*Opdrachten:*
(1) Som alle onderzoekers op die in de tekst over religieuze ervaring bij naam worden genoemd.
(2) Neem uit de tekst over religieuze ervaring letterlijk alles over van "De inhoud zal" tot en met "ervaringen te grof.".

De inhoud zal de ervaring ook beïnvloeden. Men zal niet snel een voorouder aan een kruis zien hangen, of een vliegende schotel met een kind op de arm. Hiermee bedoel ik dat een religieuze ervaring van iets ‘hogers’ niet uit de context van het totaal aan religieuze overtuigingen getrokken kan worden. Er kunnen wellicht bepaalde patronen in de hersenen waargenomen worden tijdens een dergelijke ervaring. Maar daarmee weten we nog niet precies wat iemand ervaart, net zo min we op een scan kunnen zien of iemand een antirealistisch perspectief op mathematische entiteiten heeft. Onderzoeken als die van Persinger, Newberg en d’Aquili ‘snijden’ ervaringen te grof.

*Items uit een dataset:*
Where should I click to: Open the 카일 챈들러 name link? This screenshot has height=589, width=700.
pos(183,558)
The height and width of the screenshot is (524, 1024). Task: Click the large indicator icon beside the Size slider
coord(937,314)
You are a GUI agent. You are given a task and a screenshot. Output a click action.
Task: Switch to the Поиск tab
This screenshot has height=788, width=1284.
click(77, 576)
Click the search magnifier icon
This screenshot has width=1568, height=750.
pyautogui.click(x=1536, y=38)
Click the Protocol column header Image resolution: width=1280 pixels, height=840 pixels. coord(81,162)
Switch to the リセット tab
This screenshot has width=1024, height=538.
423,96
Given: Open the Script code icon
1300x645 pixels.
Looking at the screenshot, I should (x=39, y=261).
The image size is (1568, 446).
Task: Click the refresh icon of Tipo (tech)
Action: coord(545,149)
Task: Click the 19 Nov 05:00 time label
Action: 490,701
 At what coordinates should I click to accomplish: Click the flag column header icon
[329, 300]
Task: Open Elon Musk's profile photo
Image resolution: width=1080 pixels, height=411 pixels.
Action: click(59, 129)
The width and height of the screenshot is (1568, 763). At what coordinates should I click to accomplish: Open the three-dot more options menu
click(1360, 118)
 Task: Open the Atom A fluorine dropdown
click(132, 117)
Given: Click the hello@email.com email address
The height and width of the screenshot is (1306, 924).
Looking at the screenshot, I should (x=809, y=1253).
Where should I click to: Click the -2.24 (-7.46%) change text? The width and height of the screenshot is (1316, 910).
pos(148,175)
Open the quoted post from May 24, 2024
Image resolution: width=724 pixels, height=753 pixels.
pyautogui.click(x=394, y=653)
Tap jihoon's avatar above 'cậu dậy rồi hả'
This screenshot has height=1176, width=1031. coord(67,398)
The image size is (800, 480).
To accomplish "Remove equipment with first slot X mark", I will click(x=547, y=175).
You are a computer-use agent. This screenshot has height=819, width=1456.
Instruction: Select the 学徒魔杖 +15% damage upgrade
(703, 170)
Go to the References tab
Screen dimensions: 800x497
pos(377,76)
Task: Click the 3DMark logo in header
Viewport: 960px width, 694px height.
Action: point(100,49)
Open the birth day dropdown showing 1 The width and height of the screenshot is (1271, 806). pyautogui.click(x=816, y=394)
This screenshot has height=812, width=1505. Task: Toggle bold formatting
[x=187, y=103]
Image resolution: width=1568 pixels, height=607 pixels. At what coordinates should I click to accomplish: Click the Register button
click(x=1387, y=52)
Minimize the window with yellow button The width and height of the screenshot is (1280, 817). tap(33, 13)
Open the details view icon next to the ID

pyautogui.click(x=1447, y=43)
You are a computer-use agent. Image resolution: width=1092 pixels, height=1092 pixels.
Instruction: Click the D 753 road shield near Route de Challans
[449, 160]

*Verwachte antwoorden:*
(1) Persinger, Newberg, d’Aquili

(2)
De inhoud zal de ervaring ook beïnvloeden. Men zal niet snel een voorouder aan een kruis zien hangen, of een vliegende schotel met een kind op de arm. Hiermee bedoel ik dat een religieuze ervaring van iets ‘hogers’ niet uit de context van het totaal aan religieuze overtuigingen getrokken kan worden. Er kunnen wellicht bepaalde patronen in de hersenen waargenomen worden tijdens een dergelijke ervaring. Maar daarmee weten we nog niet precies wat iemand ervaart, net zo min we op een scan kunnen zien of iemand een antirealistisch perspectief op mathematische entiteiten heeft. Onderzoeken als die van Persinger, Newberg en d’Aquili ‘snijden’ ervaringen te grof.